» **WORK ORDER**
Omitting all images, set down every line below exactly as it appears.

» **PROVIDED MATERIAL**
┏━━

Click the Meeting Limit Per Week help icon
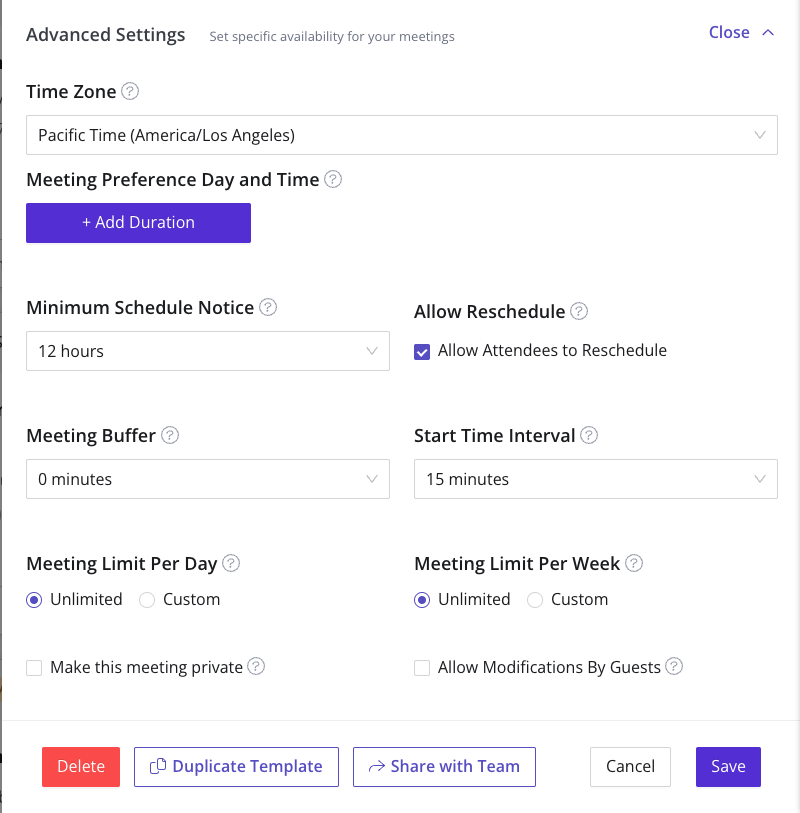This screenshot has height=813, width=800. click(634, 563)
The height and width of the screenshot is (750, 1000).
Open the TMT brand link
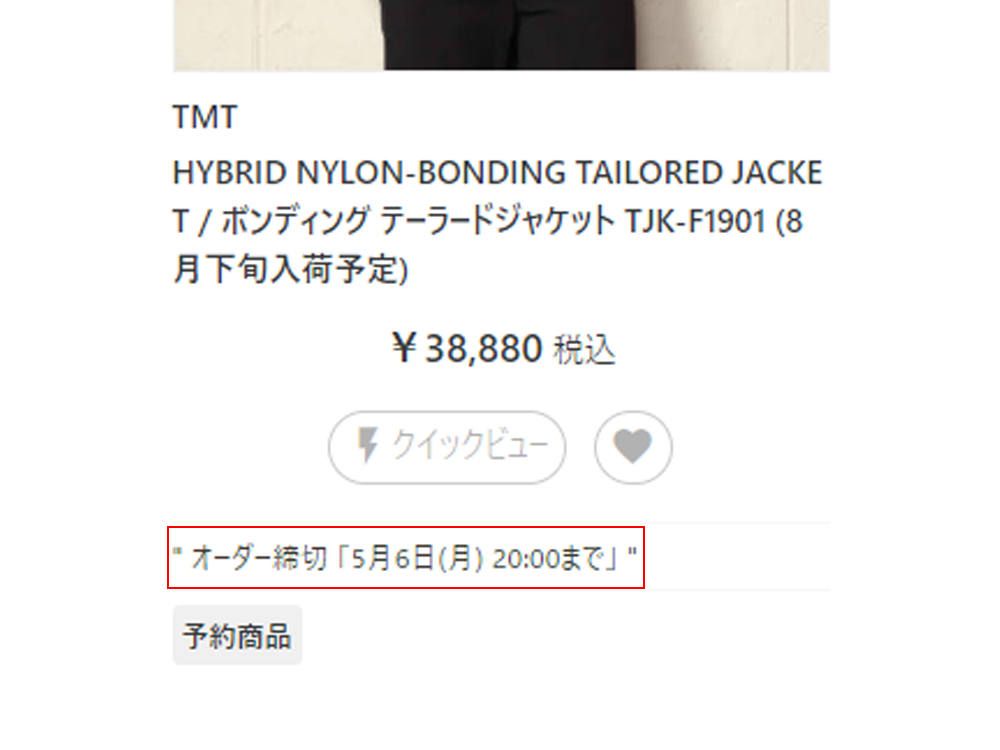point(205,117)
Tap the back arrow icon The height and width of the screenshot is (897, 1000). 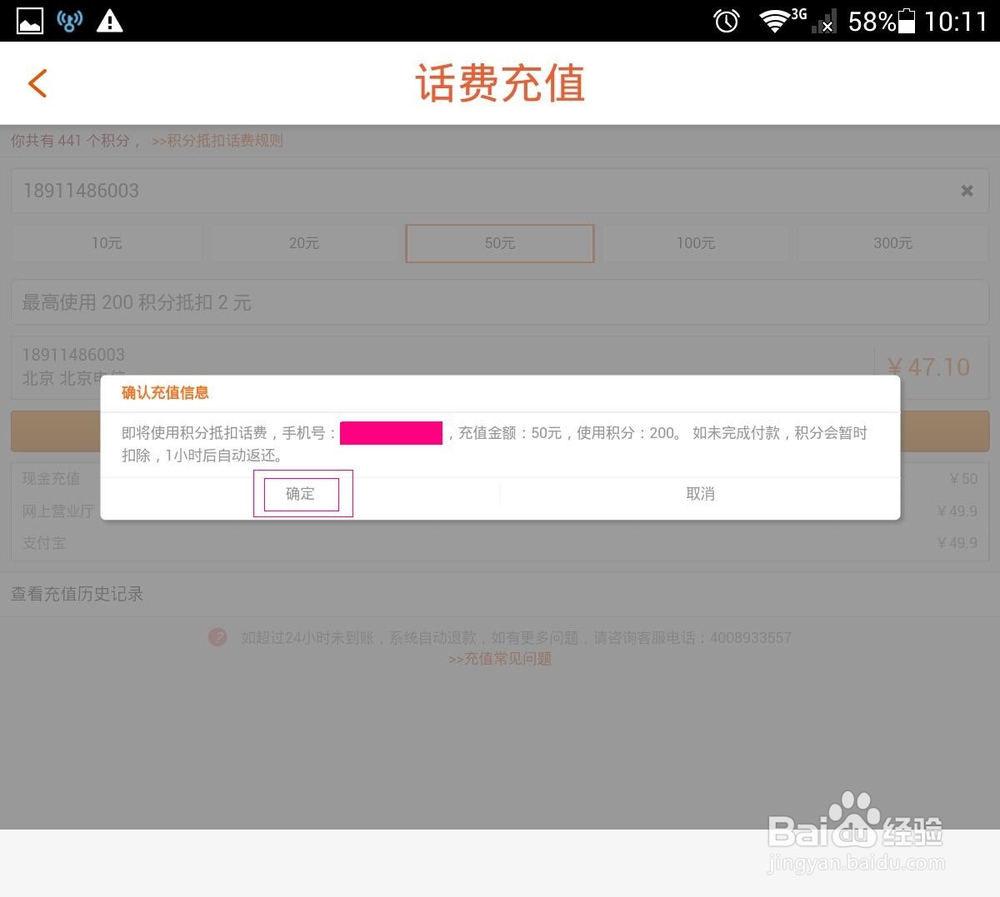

┗━━

» **ANSWER AREA**
Click the Meeting Limit Per Week help icon
This screenshot has height=813, width=800. click(634, 563)
The height and width of the screenshot is (750, 1000).
Open the TMT brand link
point(205,117)
Tap the back arrow icon The height and width of the screenshot is (897, 1000). 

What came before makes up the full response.